[Extracted records]
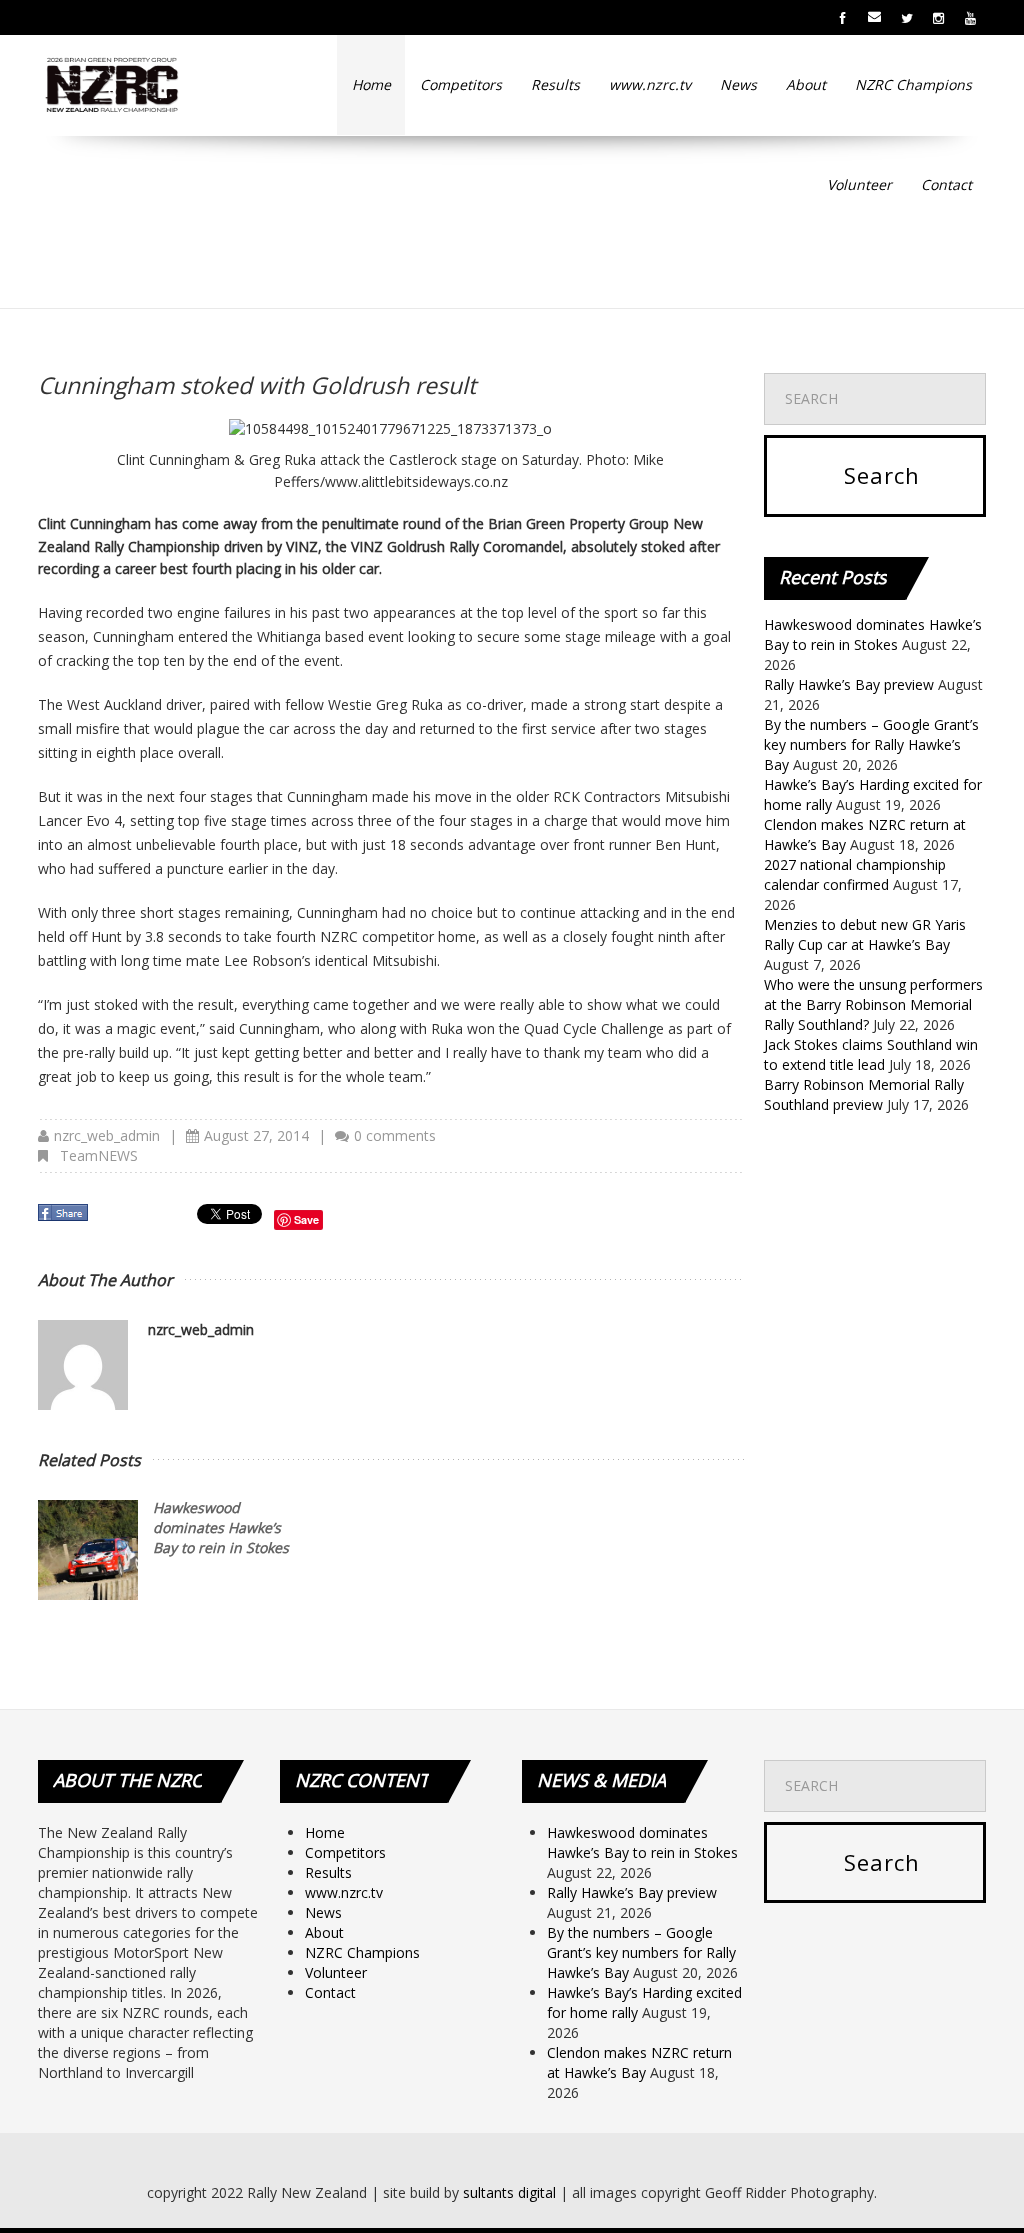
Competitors (461, 84)
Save (306, 1219)
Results (555, 84)
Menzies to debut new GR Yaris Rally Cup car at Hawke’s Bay (865, 934)
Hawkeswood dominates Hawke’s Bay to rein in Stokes (221, 1527)
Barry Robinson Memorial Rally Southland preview (864, 1094)
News (738, 84)
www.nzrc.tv (650, 84)
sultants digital (509, 2192)
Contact (946, 184)
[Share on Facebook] (65, 1218)
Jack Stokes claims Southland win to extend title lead (871, 1054)
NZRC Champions (913, 84)
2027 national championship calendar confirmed (855, 874)
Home (371, 84)
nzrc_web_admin (107, 1135)
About (806, 84)
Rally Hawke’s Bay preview (849, 684)
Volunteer (859, 184)
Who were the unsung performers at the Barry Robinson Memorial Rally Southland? (873, 1004)
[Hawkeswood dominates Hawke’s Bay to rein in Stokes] (88, 1550)
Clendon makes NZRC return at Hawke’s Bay (639, 2062)
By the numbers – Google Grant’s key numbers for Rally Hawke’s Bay (871, 744)
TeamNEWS (99, 1155)
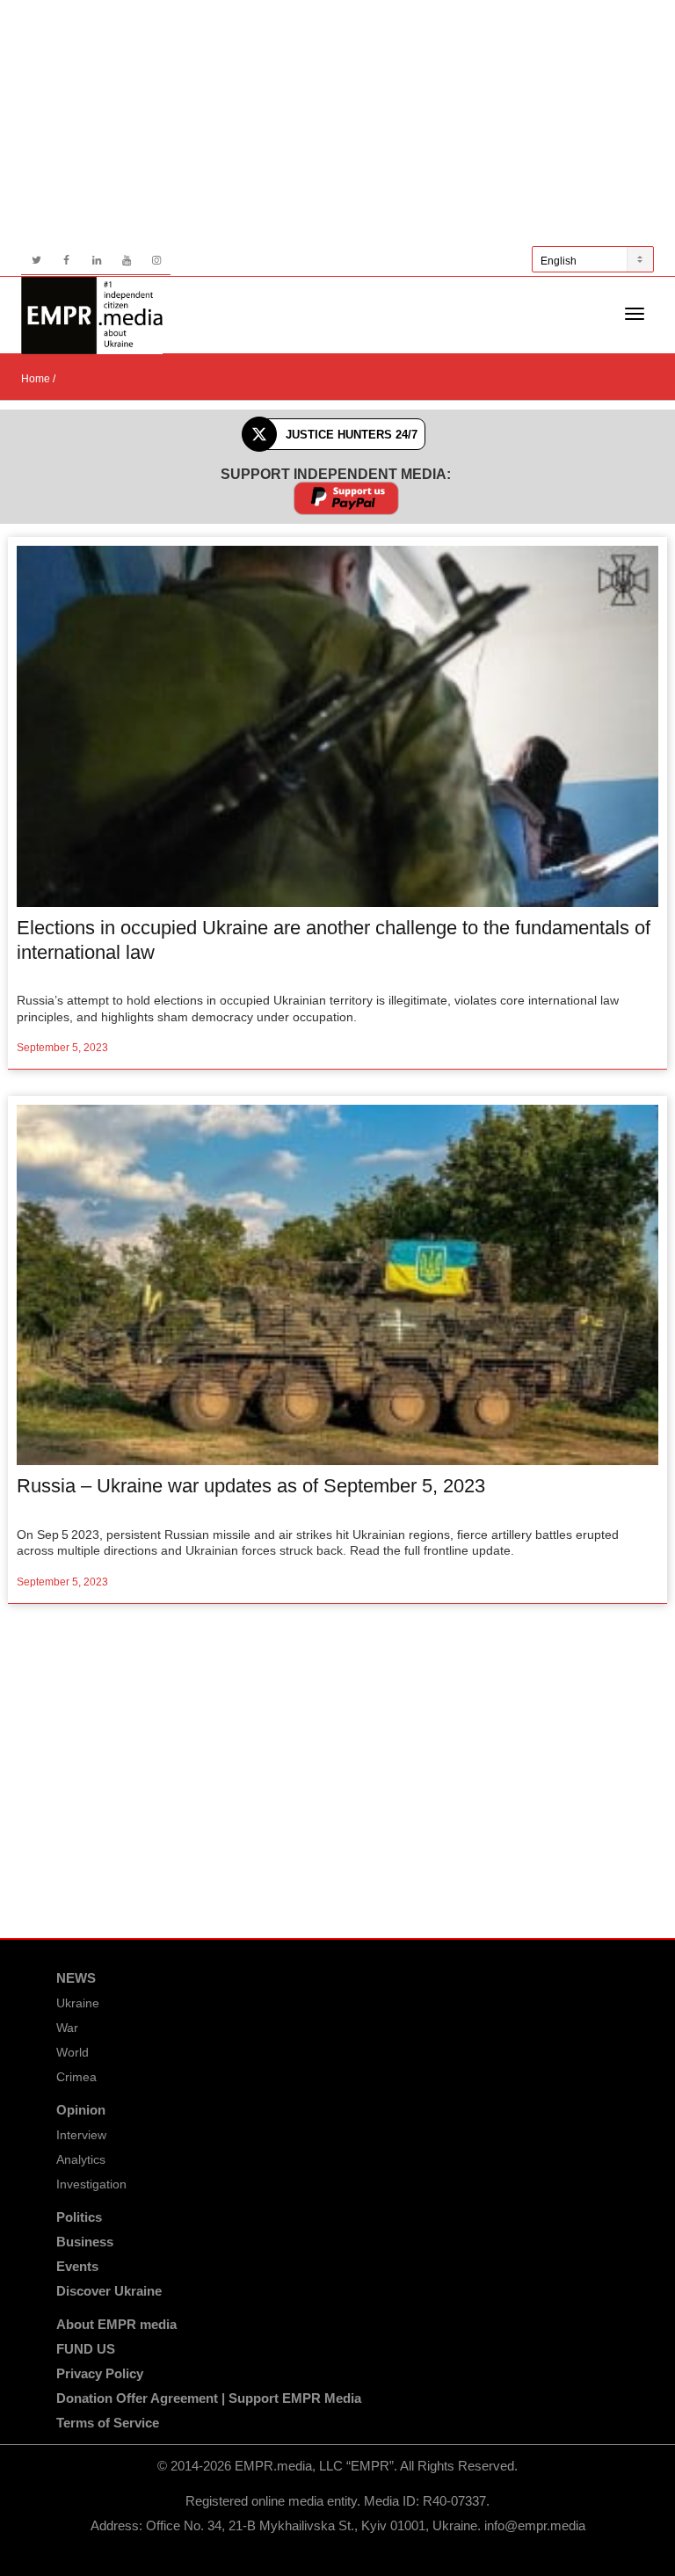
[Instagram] (156, 260)
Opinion (80, 2109)
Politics (79, 2217)
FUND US (85, 2348)
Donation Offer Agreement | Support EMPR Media (208, 2398)
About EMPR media (116, 2324)
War (67, 2028)
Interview (81, 2135)
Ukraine (77, 2003)
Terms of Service (107, 2422)
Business (84, 2241)
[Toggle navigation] (634, 314)
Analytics (80, 2159)
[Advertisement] (337, 123)
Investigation (91, 2184)
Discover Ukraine (109, 2290)
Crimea (76, 2077)
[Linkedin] (96, 260)
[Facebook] (66, 260)
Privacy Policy (99, 2373)
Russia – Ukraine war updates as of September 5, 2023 (251, 1486)
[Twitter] (36, 260)
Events (77, 2266)
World (72, 2052)
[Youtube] (126, 260)
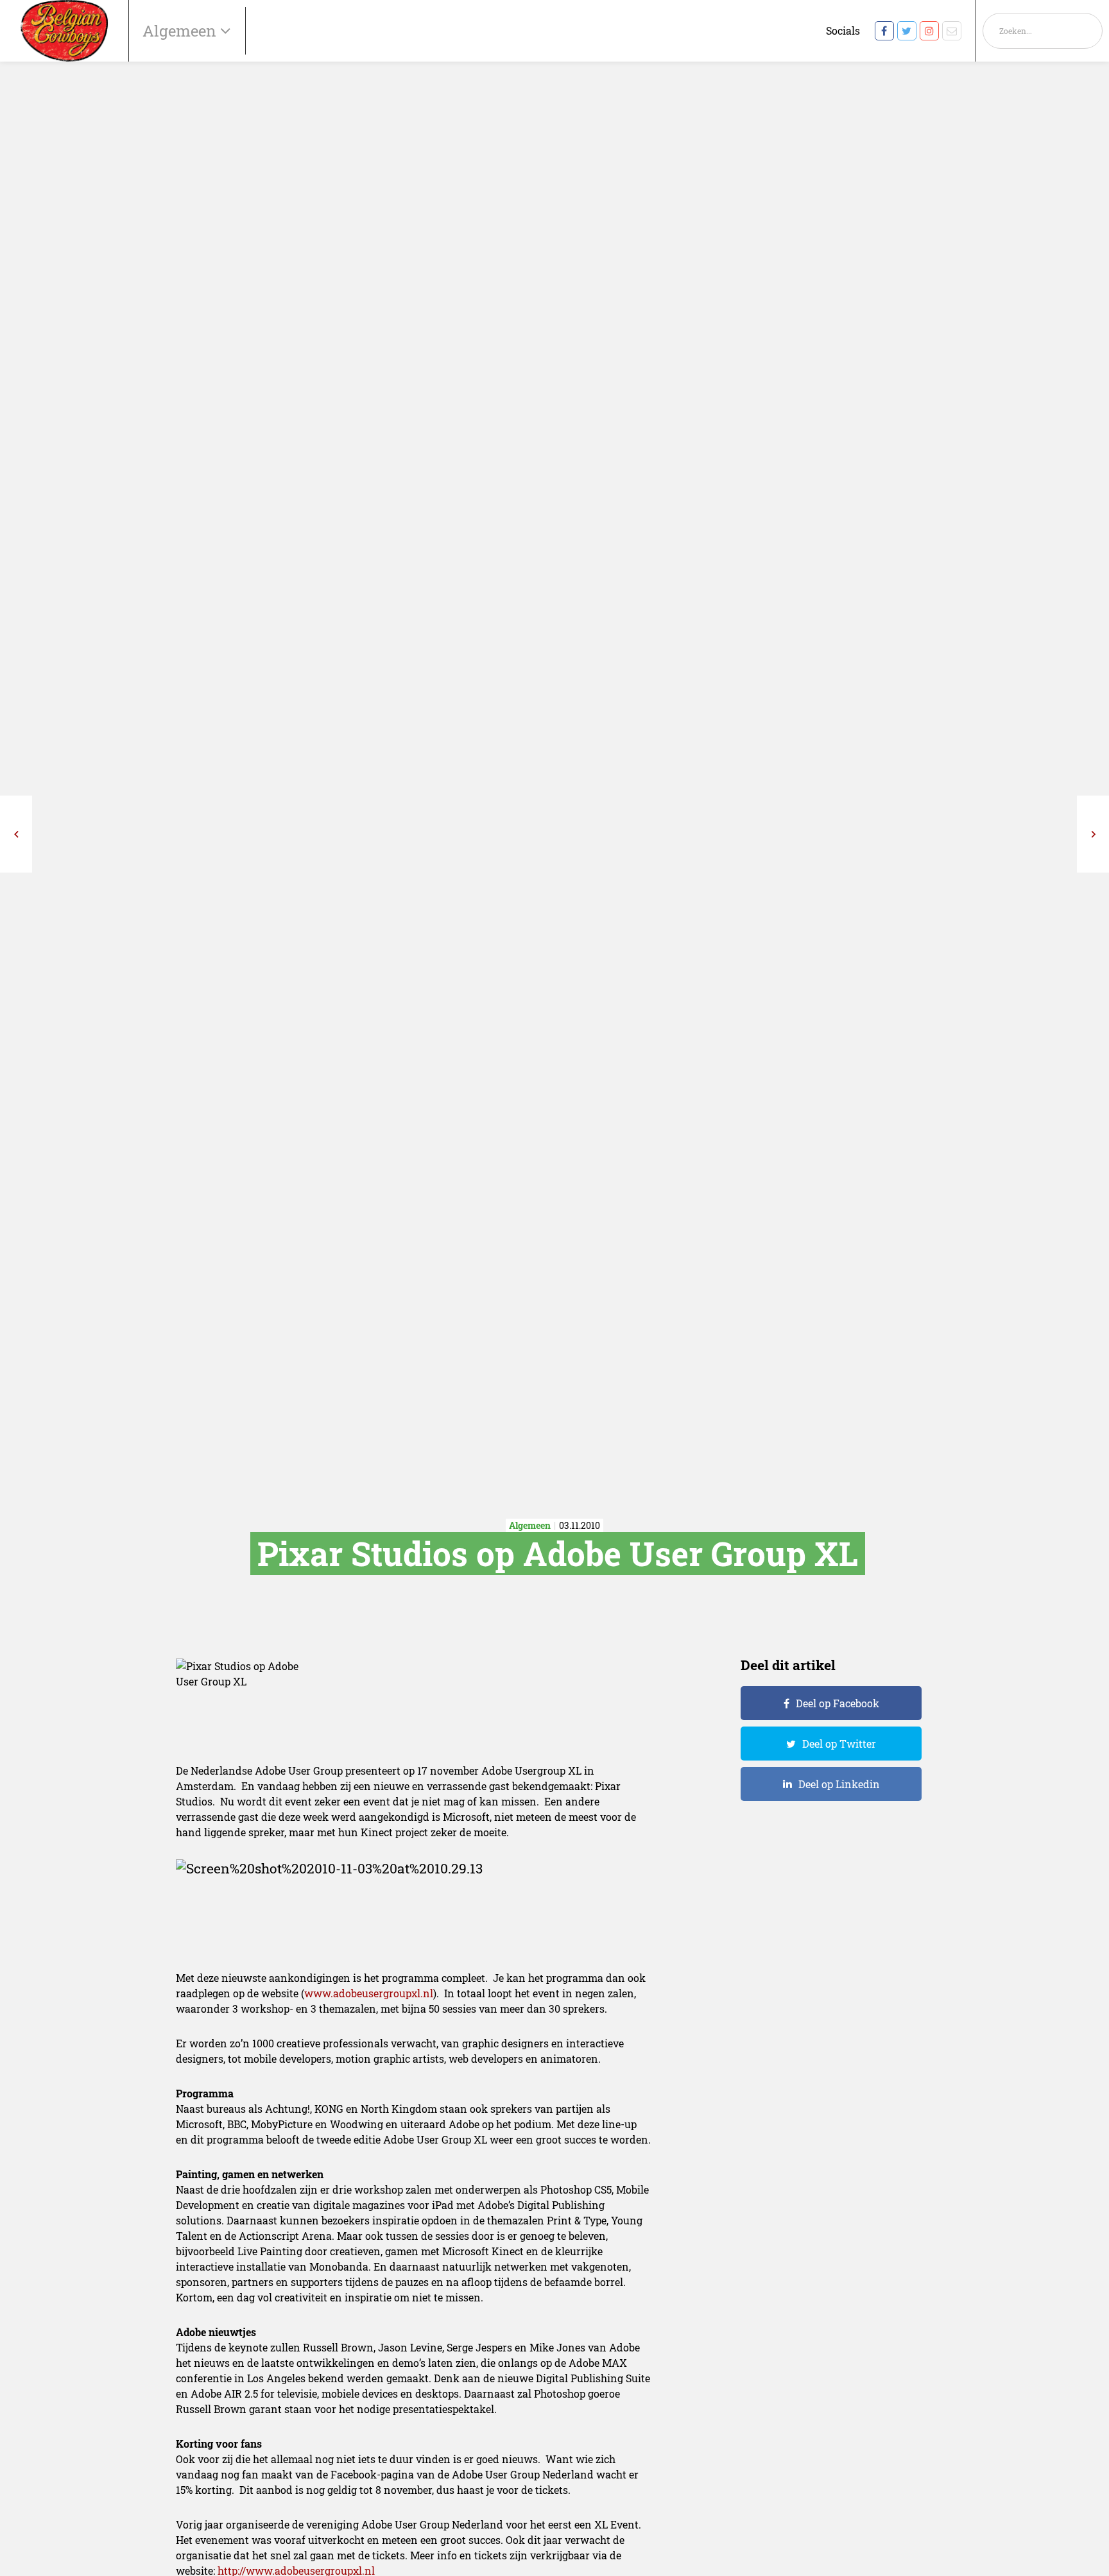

- [Requirement]
The records above are to be repeated exactly, apart from their pictures.

- [Output below]
Competitors (461, 84)
Save (306, 1219)
Results (555, 84)
Menzies to debut new GR Yaris Rally Cup car at Hawke’s Bay (865, 934)
Hawkeswood dominates Hawke’s Bay to rein in Stokes (221, 1527)
Barry Robinson Memorial Rally Southland preview (864, 1094)
News (738, 84)
www.nzrc.tv (650, 84)
sultants digital (509, 2192)
Contact (946, 184)
[Share on Facebook] (65, 1218)
Jack Stokes claims Southland win to extend title lead (871, 1054)
NZRC Champions (913, 84)
2027 national championship calendar confirmed (855, 874)
Home (371, 84)
nzrc_web_admin (107, 1135)
About (806, 84)
Rally Hawke’s Bay preview (849, 684)
Volunteer (859, 184)
Who were the unsung performers at the Barry Robinson Memorial Rally Southland? (873, 1004)
[Hawkeswood dominates Hawke’s Bay to rein in Stokes] (88, 1550)
Clendon makes NZRC return at Hawke’s Bay (639, 2062)
By the numbers – Google Grant’s key numbers for Rally Hawke’s Bay (871, 744)
TeamNEWS (99, 1155)
[Instagram] (156, 260)
Opinion (80, 2109)
Politics (79, 2217)
FUND US (85, 2348)
Donation Offer Agreement | Support EMPR Media (208, 2398)
About EMPR media (116, 2324)
War (67, 2028)
Interview (81, 2135)
Ukraine (77, 2003)
Terms of Service (107, 2422)
Business (84, 2241)
[Toggle navigation] (634, 314)
Analytics (80, 2159)
[Advertisement] (337, 123)
Investigation (91, 2184)
Discover Ukraine (109, 2290)
Crimea (76, 2077)
[Linkedin] (96, 260)
[Facebook] (66, 260)
Privacy Policy (99, 2373)
Russia – Ukraine war updates as of September 5, 2023 (251, 1486)
[Twitter] (36, 260)
Events (77, 2266)
World (72, 2052)
[Youtube] (126, 260)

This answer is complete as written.